_PETIKAN TEKS_.
══════════
Gunung Ranai semakin mengecil. Rahmad mulai memantau beberapa titik koordinat lokasi menangkap ikan melalui radar yang ada di atas kapalnya. Begitu juga melalui aplikasi windy yang terdapat di smartphonenya.

baca : Cuaca Sering Berubah, Nelayan Makin Susah Cari Ikan

 

Gunung Ranai terlihat dari dalam kapal nelayan. Foto : Yogi Eka Sahputra/Mongabay Indonesia

 

“Aplikasi ini untuk melihat prediksi cuaca, angin, hujan beberapa hari kedepan,” kata Rahmad kepada Mongabay Indonesia yang ikut melaut belum lama ini. Aplikasi itu menjadi patokan nelayan untuk berangkat melaut.

Gunung Ranai semakin mengecil, tiba-tiba Rahmad memandang ke arah gunung dan mengenang, dahulu nelayan Natuna tidak mengandalkan aplikasi untuk memprediksi cuaca melaut. Ia mengatakan, prediksi cuaca beberapa hari kedepan cukup melalui tanda alam. “Salah satunya melihat gunung itu,” kata Rahmad sembari menunjuk Gunung Ranai yang semakin menjauh.

Seperti cuaca hari itu, gumpalan awan yang berada di Puncak Gunung Ranai menandakan cuaca cukup cerah. Tetapi, kalau awan membentuk sabit dan mengelilingi puncak gunung Ranai itu pertanda angin barat akan datang.

Sedangkan ketika awan menutupi gunung ranai sepertiga, itu pertanda angin selatan akan terjadi. “Kalau kami menyebutnya gunung berpeci pak aji, itu biasanya bulan tujuh sampai bulan sembilan, angin kuat dan ikan berada cukup jauh dari pesisir,” kata pria 35 tahun itu.

baca juga : Dampak Perubahan Cuaca, Pendapatan Nelayan Rajungan Menurun

 

Nelayan Natuna pulang melaut dengan latar Gunung Ranai. Foto : Yogi Eka/Mongabay Indonesia

 

Sedangkan cuaca yang paling ditakuti nelayan adalah angin barat daya. Nelayan tidak sama sekali bisa bekerja mencari ikan di laut. “Kalau itu tandanya posisi awan menggumpal berada di belakang gunung ranai sebelah barat,” kata Rahmad sambil terus menunjuk ke arah Gunung Ranai dari atas kapalnya.

Prediksi cuaca alam secara alami oleh nelayan Natuna tidak hanya melalui gunung, tetapi juga dilihat dari petir yang datang. Kalau petir tiba-tiba datang sekitar sore hari itu pertanda angin barat daya akan terjadi.

Tidak hanya tanda alam, juga ada kepercayaan nelayan Natuna melaut pada dianjurkan pada hari Jumat. Pasalnya sudah beberapa generasi nelayan selalu mendapati ketika hari Jumat cuaca untuk mulai melaut lebih teduh.”Selain itu hari Jumat juga hari baik,” kata Rahmad.
══════════
_DATA YANG DIBERIKAN_.
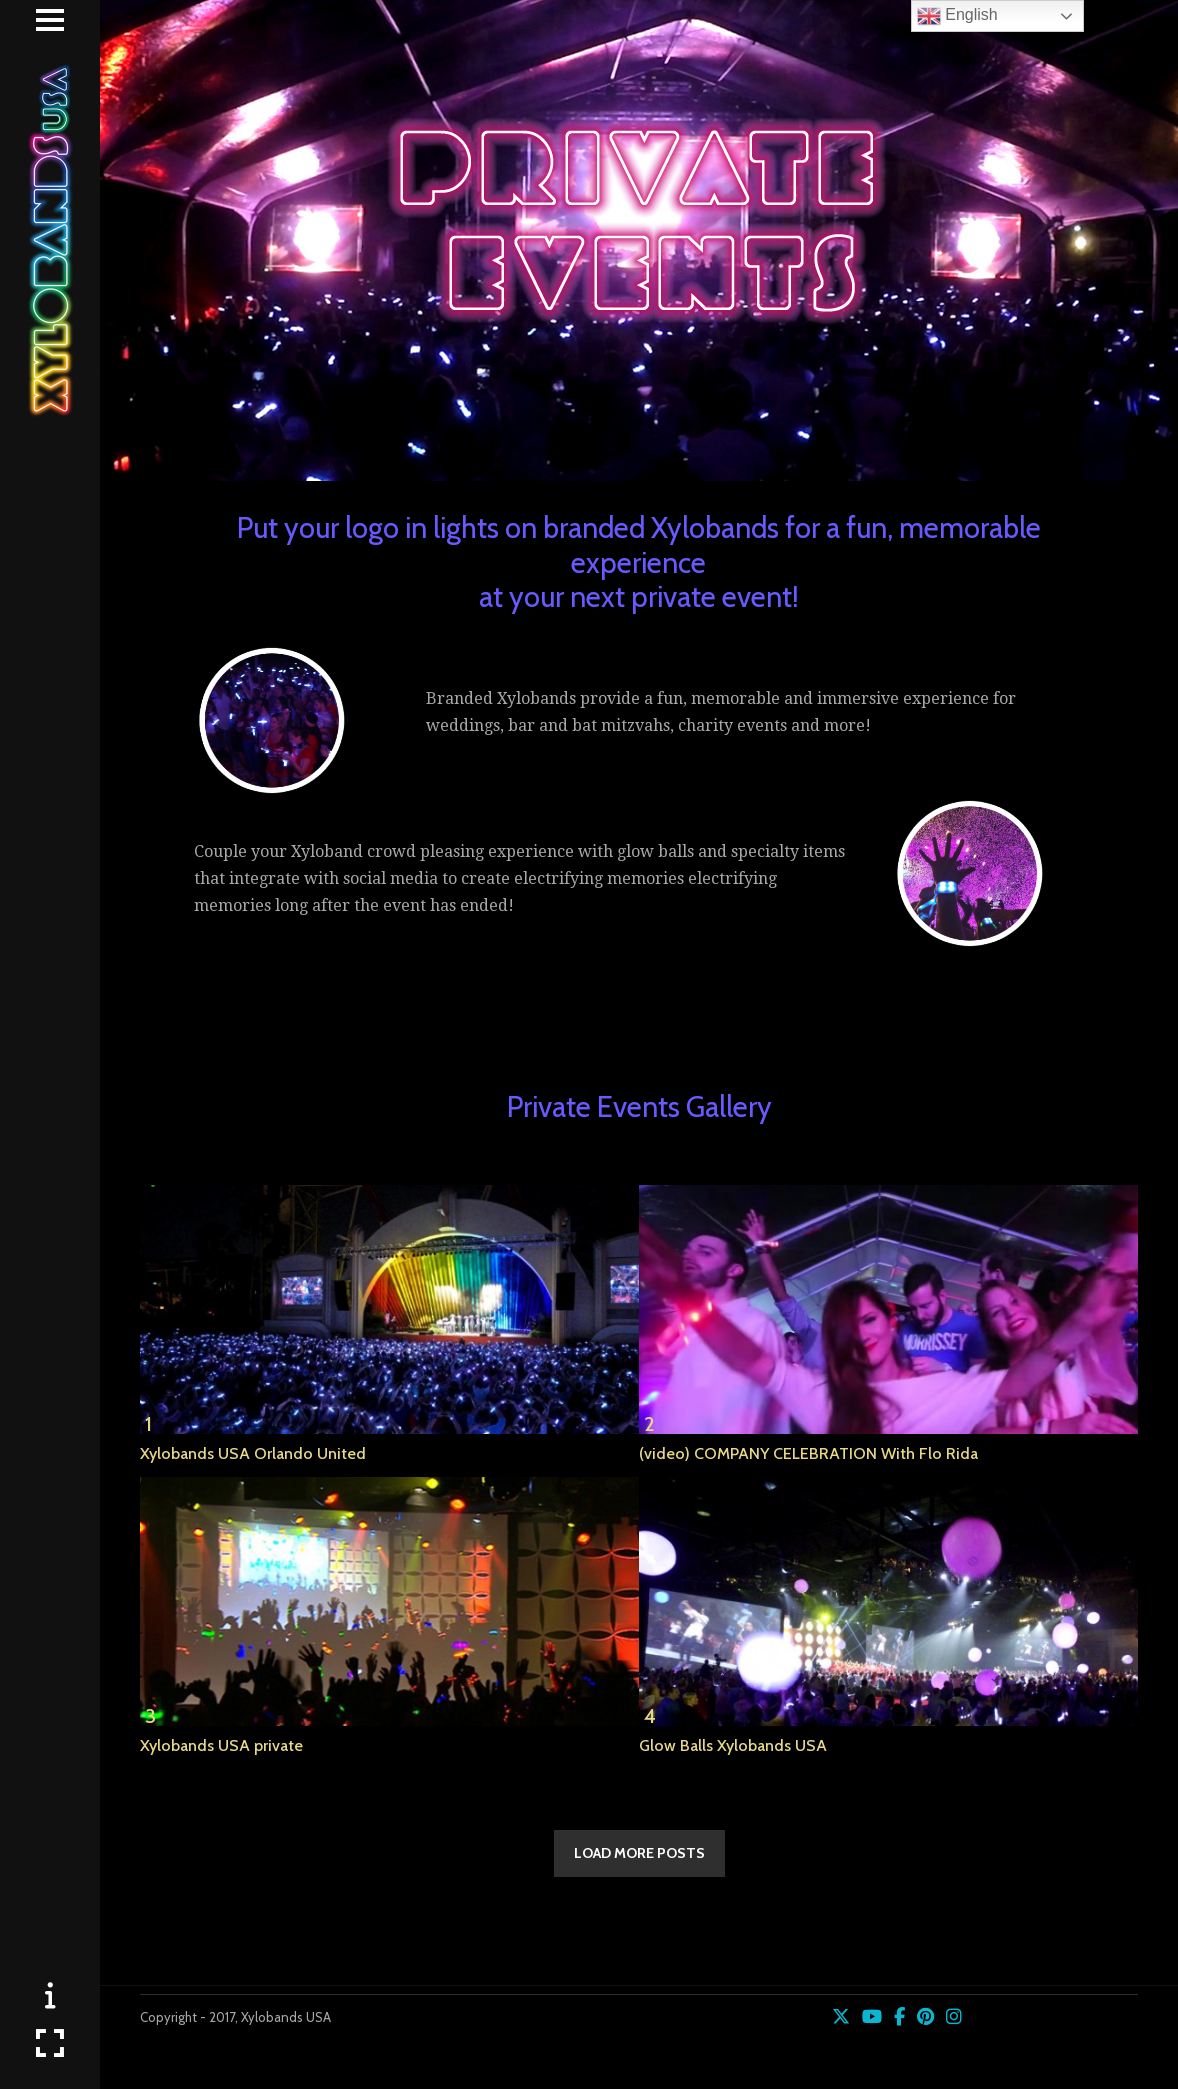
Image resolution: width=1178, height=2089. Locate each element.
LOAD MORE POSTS (639, 1853)
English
══════════
_TUGAS 1_. Tuliskan kembali tanpa perubahan bagian petikan tentang nelayan Natuna yang diawali kata-kata berisi "Sedangkan cuaca yang" dan ditutup dengan "dari atas kapalnya.".
_TUGAS 2_. Lanjutkan petikan tentang nelayan Natuna, mulai setelah kalimat terakhir yang ada.
Data di atas tidak ada hubungannya dengan petikan tentang nelayan Natuna.

_JAWABAN TUGAS 1_.
Sedangkan cuaca yang paling ditakuti nelayan adalah angin barat daya. Nelayan tidak sama sekali bisa bekerja mencari ikan di laut. “Kalau itu tandanya posisi awan menggumpal berada di belakang gunung ranai sebelah barat,” kata Rahmad sambil terus menunjuk ke arah Gunung Ranai dari atas kapalnya.

_JAWABAN TUGAS 2_.
Saat ini katanya, rata-rata nelayan Natuna menggunakan aplikasi yang ada di smartphone untuk melihat cuaca, termasuk yang digunakannya saat melaut hari itu.“Selisihnya memang tidak beda jauh tanda alam dengan aplikasi, misalnya diprediksi Jumat angin kencang, bisa mundur menjadi Kamis kalau dilihat dari aplikasi,” katanya.

baca juga : Nelayan Masih Nekat Melaut Meski Kondisi Cuaca Buruk

 

Seorang nelayan Natuna memandang jauh dengan latar Gunung Ranai dari atas kapal. Foto : Yogi Eka Sahputra/Mongabay Indonesia

 

Begitu juga yang diceritakan nelayan lainnya. Salah satunya Dedi, yang sudah melaut di Natuna beberapa puluhan tahun lalu. Dedi dikenal di Natuna sebagai nelayan paling berani menghadang badai.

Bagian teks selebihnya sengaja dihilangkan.